Finding a similar issue , did you find a fix? @vishalvrv9 @amitbatajoo @peimanfth
I believe it was an issue with pre-existing openWhisk credentials. I cleaned the openWhisk installation and and deleted the directory outside the openWhisk directory that is associated with openWhisk credentials. I also cleaned the couchdb instance and re-installed everything again, This solved the issue for me. @vishalvrv9 @Dakzh10
I believe it was an issue with pre-existing openWhisk credentials. I cleaned the openWhisk installation and and deleted the directory outside the openWhisk directory that is associated with openWhisk credentials. I also cleaned the couchdb instance and re-installed everything again, This solved the issue for me. @vishalvrv9 @Dakzh10
Hi I am facing the exact same issue. Could you please be more specific about the files you deleted? And by "cleaned the couchDB instance" , do you mean removing the couchDB container ? @peimanfth
I believe it was an issue with pre-existing openWhisk credentials. I cleaned the openWhisk installation and and deleted the directory outside the openWhisk directory that is associated with openWhisk credentials. I also cleaned the couchdb instance and re-installed everything again, This solved the issue for me. @vishalvrv9 @Dakzh10
Hi I am facing the exact same issue. Could you please be more specific about the files you deleted? And by "cleaned the couchDB instance" , do you mean removing the
couchDB container? @peimanfth
If you are running it on Ubuntu you can find the credentials under /var/tmp/wskconf there are credentials for each component. For instance, if you only have a single controller in your deployment, its credentials should be under controller/controller0. if you delete the whole directory it will be regenerated each time you run setup.yml.
On further note, since you are reproducing rainbowCake, make sure openwhisk can access your CouchDB instance. It could be because you already have a local CouchDB on your machine and also another instance deployed on your docker engine. In that case, I would recommend removing your manually deployed CouchDB and let the yml scripts install CouchDB using docker images.
I did the followings:
- Removed the directories inside the /var/tmp/wskconf
- removed all the docker containers, images, networks and volumes using the followings:
docker stop $(docker ps -aq) && docker rm $(docker ps -aq)
docker kill $(docker ps -q)
docker image rm $(docker image ls -aq)
docker volume rm $(docker volume ls -q)
docker network rm $(docker network ls -q)

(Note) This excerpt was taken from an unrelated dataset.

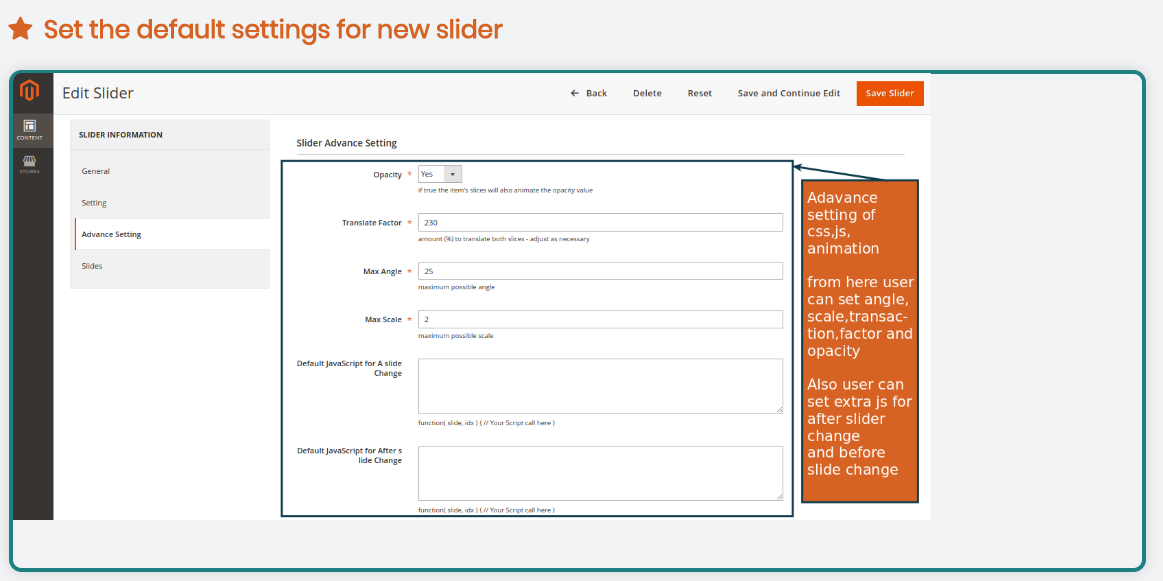Click the orange star icon in heading

[x=20, y=29]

docker system prune -a --volumes -f
- Then cleaned the OpenWhisk Deployment as suggested here using
ansible-playbook -i environments/$ENVIRONMENT openwhisk.yml -e mode=clean
ansible-playbook -i environments/$ENVIRONMENT controller.yml -e mode=clean
But still no luck. I think the problem is I have two python versions installed python 3.10.12 and python 3.9.0.I have configured this project to use python 3.9.0. But there are some commands in the setup script that are still using Python 3.10.12
I spawn up a cloud VM having Ubuntu 20.04 LTS with Python 3.8.0 (not Python 3.10) and when i ran the scripts inside this VM, they ran to completion and I didn't face any issue. So it seems like Python version is the main cause.